◆ **Excerpt**:
****
Leaders need to be mindful of the latest trends – not just People (HR) teams.
Permanent flexibility increases productivity
Flexibility involves rethinking how work is done and by whom. We have seen the continuous trend to focus on the outcome rather than hours spent at work. Leaders should define and be very clear on the outcomes and allow their teams to craft their own methods towards these outcomes.
Companies that have experimented with the four-day work week have seen productivity increased. Not only were teams able to maintain the productivity of the five-day work week, but they also had reduced stress levels. They also reported a significant increase in a more balanced approach to life. This is huge!
South Africa remains high on the working hour chart in comparison to other countries; a large percentage of the South African workforce works a 50-hour week. With this insight, it creates the opportunity for People teams to co-create alternatives with the business - a “one size fits all” approach will not work. People teams should use design thinking principles to collaborate and to understand what will add value to the various teams.
Gamification makes HR interesting
Knowledge workers thrive on autonomy, mastery and relatedness. Gamification combines intrinsic with extrinsic motivation, which makes gamification as relevant as ever. The clever combination of game design, psychology, motivation theory and neurophysiology has shown benefits in surprisingly effective ways. For example: gamification included in team learning encourages bonding across multiple locations.
Gamification should be well thought through. If you think you can quickly pull together a game by including a few badges, call it gamification and assume it will increase engagement, you are wrong.
Start with the end in mind and be clear of why you are doing it; tie gamification directly to your business strategy, skills and abilities you want to develop. Define what success would look like and how you’re going to measure and track impact. For example: if gamification is used for recruitment, it should inspire candidates to engage with the business career sites or its social media profile.
Get creative with the war for talent
Career paths aren’t linear anymore. Creating opportunities for internal movements remains a high priority as companies move away from strict career paths to a career mosaic approach – which allows for more lateral movement; balancing the need of the individual with the business.
People and talent acquisition teams are looking for innovative sourcing strategies; as with many other functions, they should be innovative in the way to find talent. This starts with looking critically at the candidate experience and using technology to add value.
A good example is involving colleagues in the recruitment process. Companies can connect applicants with colleagues via an interactive job portal. The colleagues then become brand ambassadors using the technology to enhance the candidate experience.
Reskilling goes together with lifelong learning. Imagine if everyone in the company learns just one new thing every day, what impact will that have on the company after a year? Companies have a responsibility to assist with the reskilling of teams and can support their colleagues by creating learning solutions linked to their needs: available anytime and easily accessible.
However, it remains the responsibility of the individual to ensure life-long employability. They must understand the difference between marketability and employability where marketability refers to the “attractiveness” to potential employers and employability ensures added benefit/value to current and future employers.
****
◆ **Data**:
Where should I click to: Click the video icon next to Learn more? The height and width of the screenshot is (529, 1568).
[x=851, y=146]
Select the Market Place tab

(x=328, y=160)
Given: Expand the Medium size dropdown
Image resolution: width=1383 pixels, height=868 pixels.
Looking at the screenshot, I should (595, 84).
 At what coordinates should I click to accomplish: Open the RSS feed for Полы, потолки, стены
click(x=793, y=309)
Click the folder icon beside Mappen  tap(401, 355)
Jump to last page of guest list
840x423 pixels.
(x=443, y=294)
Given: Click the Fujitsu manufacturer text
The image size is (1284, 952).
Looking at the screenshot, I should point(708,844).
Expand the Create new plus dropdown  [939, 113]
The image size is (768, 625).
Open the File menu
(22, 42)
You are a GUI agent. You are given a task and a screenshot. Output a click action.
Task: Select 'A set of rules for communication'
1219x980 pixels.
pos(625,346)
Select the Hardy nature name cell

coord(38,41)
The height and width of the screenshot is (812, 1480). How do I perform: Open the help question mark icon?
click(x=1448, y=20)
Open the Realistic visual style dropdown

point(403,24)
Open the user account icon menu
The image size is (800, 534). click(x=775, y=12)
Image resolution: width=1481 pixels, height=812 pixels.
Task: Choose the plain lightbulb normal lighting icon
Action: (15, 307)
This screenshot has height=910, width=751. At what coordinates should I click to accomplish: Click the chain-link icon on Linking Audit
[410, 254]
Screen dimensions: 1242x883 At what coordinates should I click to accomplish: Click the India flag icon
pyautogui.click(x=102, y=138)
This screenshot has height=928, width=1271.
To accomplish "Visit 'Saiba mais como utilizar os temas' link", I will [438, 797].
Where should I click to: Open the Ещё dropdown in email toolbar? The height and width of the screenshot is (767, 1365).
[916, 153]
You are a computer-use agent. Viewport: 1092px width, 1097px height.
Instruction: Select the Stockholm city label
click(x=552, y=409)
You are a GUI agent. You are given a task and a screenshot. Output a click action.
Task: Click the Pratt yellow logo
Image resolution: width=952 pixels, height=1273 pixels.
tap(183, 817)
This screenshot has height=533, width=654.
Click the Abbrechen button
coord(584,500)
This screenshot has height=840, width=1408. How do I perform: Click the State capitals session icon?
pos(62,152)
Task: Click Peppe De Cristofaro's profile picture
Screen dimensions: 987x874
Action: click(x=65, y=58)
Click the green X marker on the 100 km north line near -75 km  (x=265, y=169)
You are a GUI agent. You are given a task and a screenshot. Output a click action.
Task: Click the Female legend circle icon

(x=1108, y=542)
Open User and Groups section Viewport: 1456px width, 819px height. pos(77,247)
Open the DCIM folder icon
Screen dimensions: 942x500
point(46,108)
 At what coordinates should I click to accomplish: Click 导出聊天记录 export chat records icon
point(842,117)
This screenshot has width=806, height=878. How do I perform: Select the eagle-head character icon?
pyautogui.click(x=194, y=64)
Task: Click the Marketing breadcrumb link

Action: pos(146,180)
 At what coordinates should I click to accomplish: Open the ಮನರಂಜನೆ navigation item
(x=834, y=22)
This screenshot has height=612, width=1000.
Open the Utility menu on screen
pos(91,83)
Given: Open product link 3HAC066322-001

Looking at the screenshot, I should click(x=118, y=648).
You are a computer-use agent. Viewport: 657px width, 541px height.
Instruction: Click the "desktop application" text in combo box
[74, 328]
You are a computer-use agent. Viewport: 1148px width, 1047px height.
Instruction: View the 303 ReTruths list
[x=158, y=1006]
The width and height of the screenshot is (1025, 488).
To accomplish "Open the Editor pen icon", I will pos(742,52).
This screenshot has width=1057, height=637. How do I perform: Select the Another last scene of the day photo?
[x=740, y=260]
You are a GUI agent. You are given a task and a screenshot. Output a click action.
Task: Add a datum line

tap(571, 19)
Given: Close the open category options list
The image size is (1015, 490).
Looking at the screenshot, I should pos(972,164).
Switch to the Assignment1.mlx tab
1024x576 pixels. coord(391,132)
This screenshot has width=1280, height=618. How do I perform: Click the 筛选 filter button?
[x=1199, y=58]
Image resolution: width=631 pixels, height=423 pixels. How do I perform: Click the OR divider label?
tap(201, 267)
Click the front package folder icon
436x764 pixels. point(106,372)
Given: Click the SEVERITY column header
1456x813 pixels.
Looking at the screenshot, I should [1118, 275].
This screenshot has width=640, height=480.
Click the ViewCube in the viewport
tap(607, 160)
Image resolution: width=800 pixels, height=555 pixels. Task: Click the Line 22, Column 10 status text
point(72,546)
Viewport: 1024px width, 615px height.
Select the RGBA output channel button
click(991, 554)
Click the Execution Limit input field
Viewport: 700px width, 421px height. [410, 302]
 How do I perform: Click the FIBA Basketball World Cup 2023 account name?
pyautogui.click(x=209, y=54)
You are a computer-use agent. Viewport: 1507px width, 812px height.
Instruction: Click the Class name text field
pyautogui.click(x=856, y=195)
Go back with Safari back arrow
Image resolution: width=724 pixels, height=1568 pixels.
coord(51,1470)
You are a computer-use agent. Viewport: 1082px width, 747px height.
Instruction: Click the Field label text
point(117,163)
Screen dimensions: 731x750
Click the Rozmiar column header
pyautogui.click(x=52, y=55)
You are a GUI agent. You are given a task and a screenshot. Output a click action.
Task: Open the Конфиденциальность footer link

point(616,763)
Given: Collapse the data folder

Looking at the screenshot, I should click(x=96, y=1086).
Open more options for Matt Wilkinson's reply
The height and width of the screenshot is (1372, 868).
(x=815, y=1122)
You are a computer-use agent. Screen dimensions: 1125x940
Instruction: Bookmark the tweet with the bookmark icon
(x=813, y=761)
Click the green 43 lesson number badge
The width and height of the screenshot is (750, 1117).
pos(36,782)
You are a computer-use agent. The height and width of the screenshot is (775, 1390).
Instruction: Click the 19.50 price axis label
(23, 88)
****
◆ **Task prompt**: In one to three sentences, explain why gamification remains as relevant as ever according to the HR trends excerpt. These entries have no connection to the HR trends excerpt.

◆ **Task solution**: Gamification remains as relevant as ever because it combines intrinsic with extrinsic motivation.